Tout au long du film, au fil d’une succession d’épisodes dramatiques et colorés, nous assistons à ce processus au fil duquel le leurre voué à une pure fonction de substitut voué à l’imitation des gestes et postures de celui dont il tient lieu se transforme en personnage. L’imitation cesse d’être un processus passif et mécanique pour devenir active et entrer dans un devenir. Le petit voleur sauvé à la faveur d’un concours de circonstances n’oublie jamais qu’il n’est qu’une doublure, mais cela ne l’empêche pas de se prendre au jeu.

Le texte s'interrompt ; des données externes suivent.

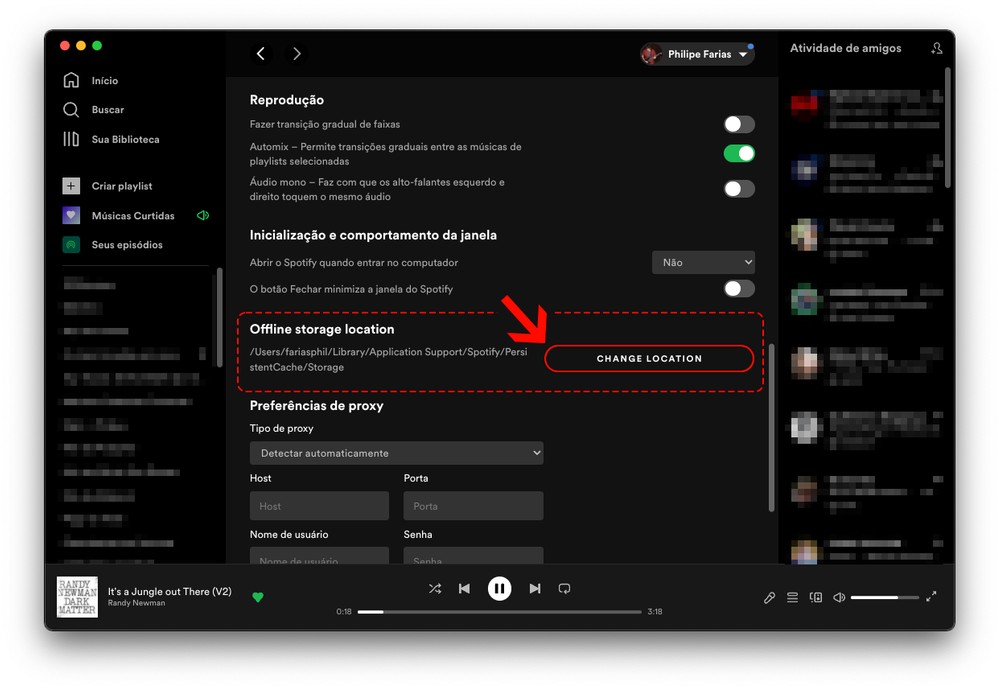Unlike song with green heart icon
The image size is (1000, 690).
[x=258, y=598]
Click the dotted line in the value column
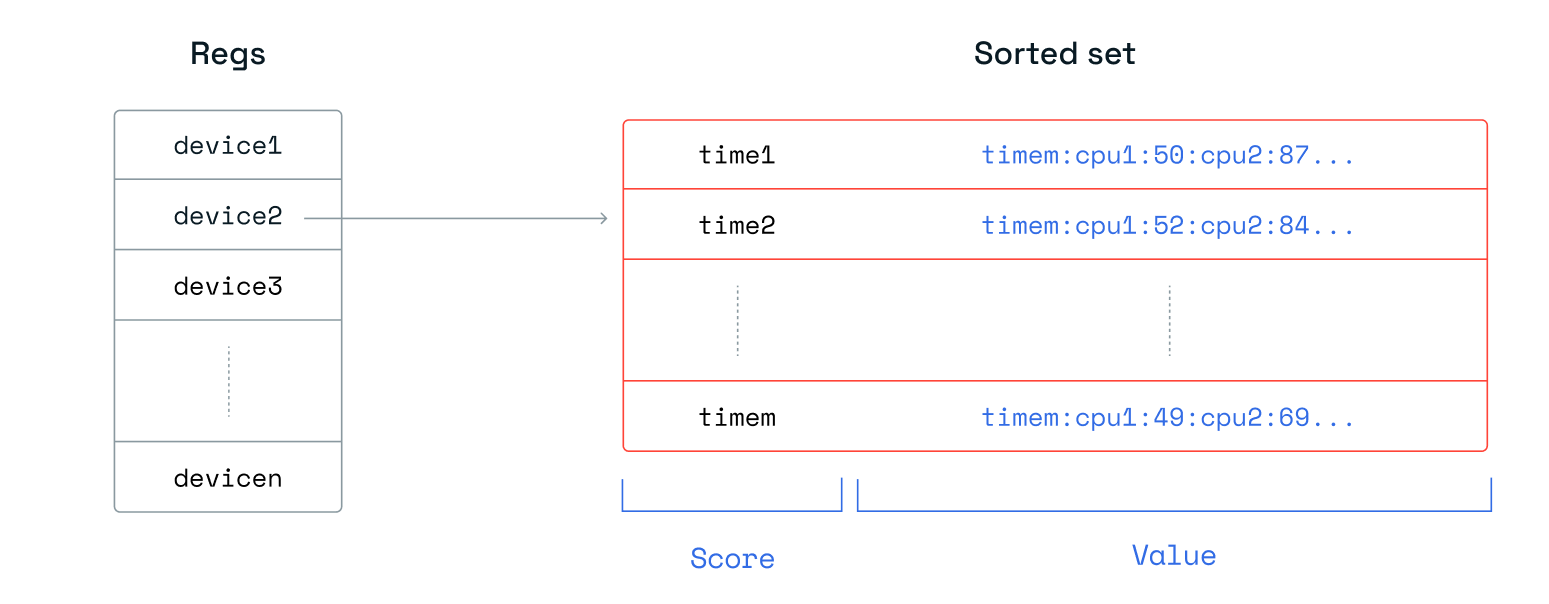 [x=1169, y=321]
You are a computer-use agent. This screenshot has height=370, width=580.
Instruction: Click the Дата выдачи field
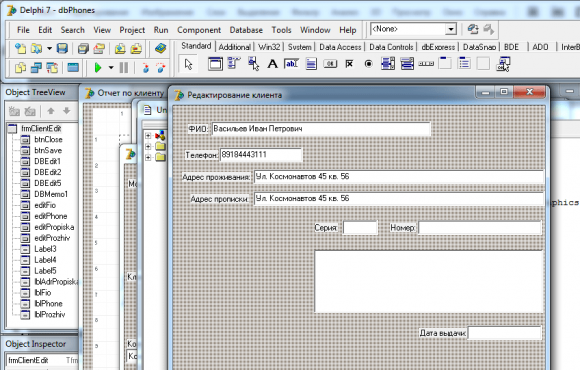505,333
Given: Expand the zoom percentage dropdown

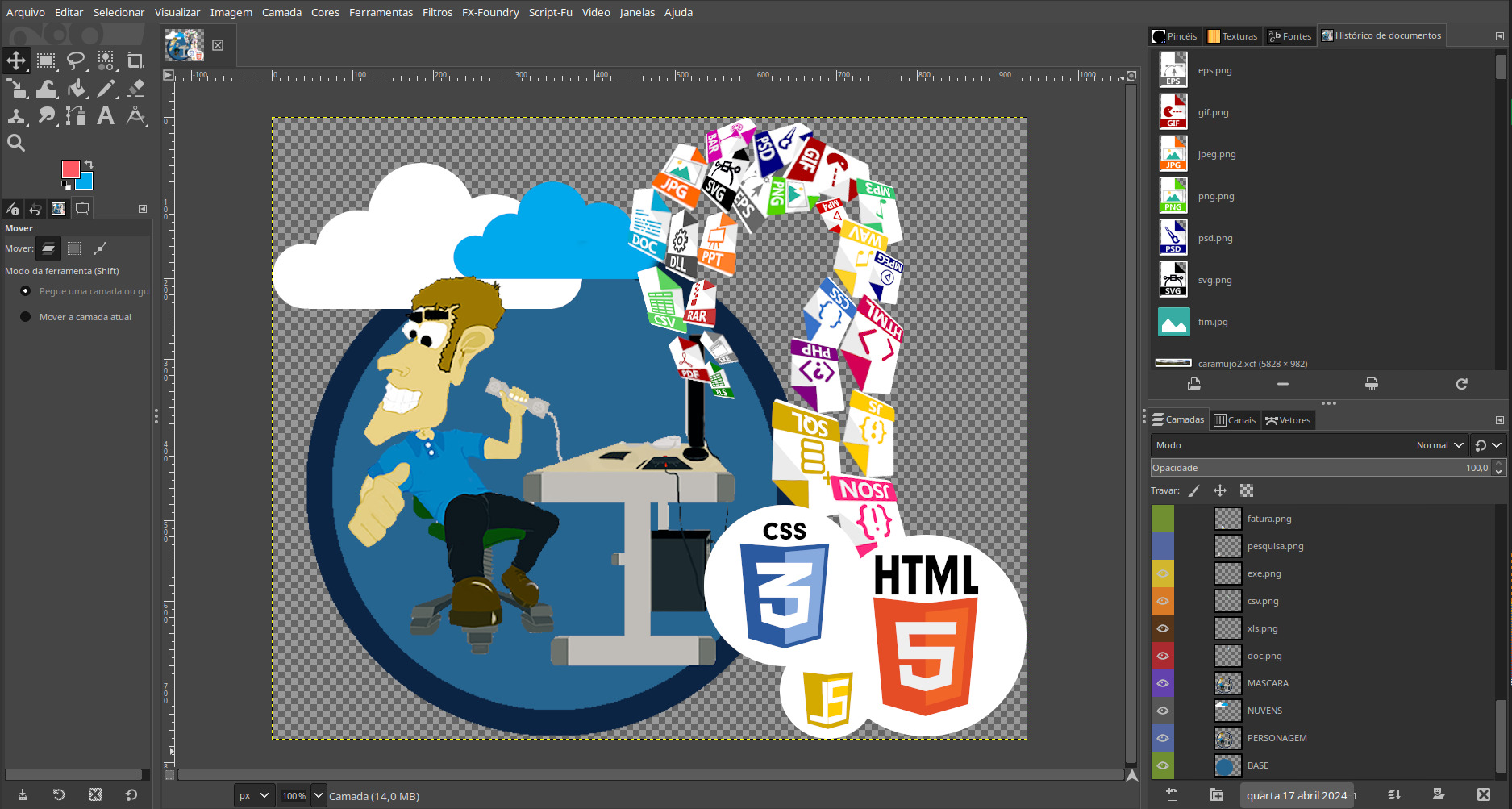Looking at the screenshot, I should coord(319,796).
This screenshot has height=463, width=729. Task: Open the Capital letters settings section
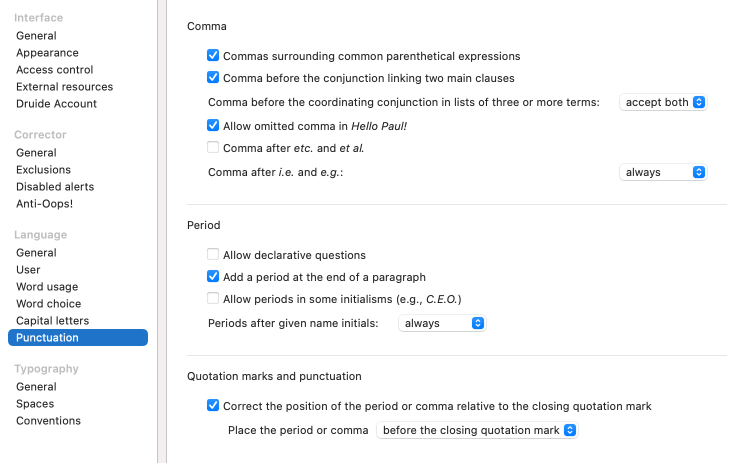point(52,321)
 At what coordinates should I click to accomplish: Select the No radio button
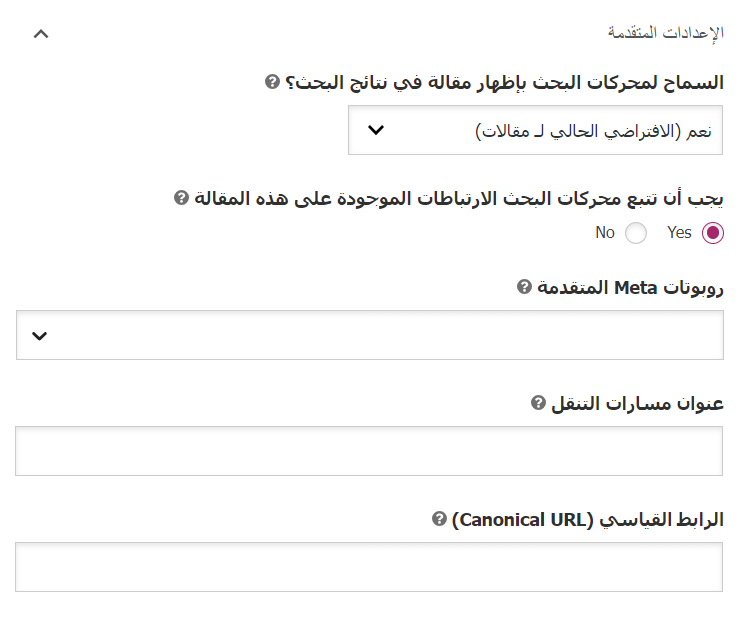coord(636,233)
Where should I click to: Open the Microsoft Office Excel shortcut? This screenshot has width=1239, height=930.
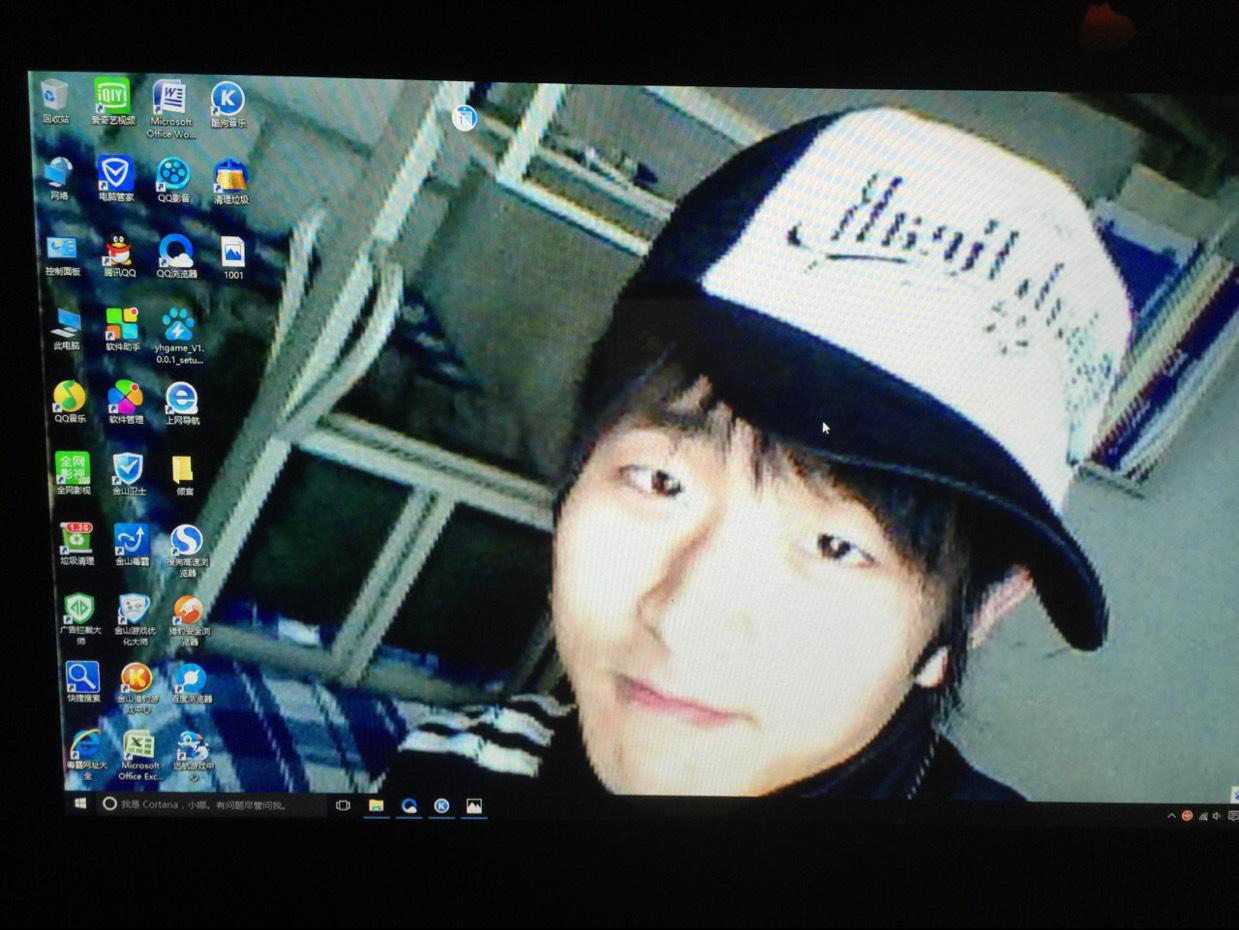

La majesté du personnage le séduit, tout comme les interactions dans lesquelles il entre en jouant son rôle – l’affection qui le lie au petit-fils du maître, les concubines, les conseillers qui en viennent progressivement à concevoir pour lui une estime fondée sur son dévouement aux intérêts du clan, le talent et la présence d’esprit qu’il déploie dans différentes circonstances délicates ou périlleuses (à la cour, lors d’une réunion du conseil du clan, à l’occasion d’une bataille décisive…).
C’est qu’en effet, plus il entre dans le rôle et incarne avec succès le personnage du défunt maître, et plus sa loyauté au clan grandit, plus sa sensibilité aux intérêts de celui-ci s’accroît. C’est ce qui lui permet de demeurer impassible assis sur le siège d’où il est censé diriger la bataille contre les clans ennemis, en surmontant sa peur, et, ainsi exposé à la vue de tous dans son rôle de chef de guerre, d’assurer aux Takeda un avantage définitif. Dans cette séquence, il incarne vraiment la continuité du clan, la solidité de celui-ci à travers les épreuves, par sa seule présence, pure image de la souveraineté toute entière condensée dans un corps. Peu à peu, le film de Kurosawa nous entraîne vers cette zone intermédiaire dans laquelle le faux, la doublure, la copie tendent à devenir bien davantage ou tout autre chose qu’une simple image ou reproduction de l’original, confinés au domaine de la pure apparence. L’imposture vient flirter avec l’incarnation. En incarnant le rôle du maître défunt pendant la bataille, le double devient celui-ci aux yeux des soldats du clan que sa présence visible galvanise aussi bien qu’à ceux des ennemis qu’elle frappe d’effroi. La présence du leurre vivant et qui se tient à la hauteur de son rôle a ici un effet performatif : une présence qui, comme telle, produit des effets pratiques, agit sur le réel, le transforme – devient l’équivalent d’une action – puissances du faux, une fois encore.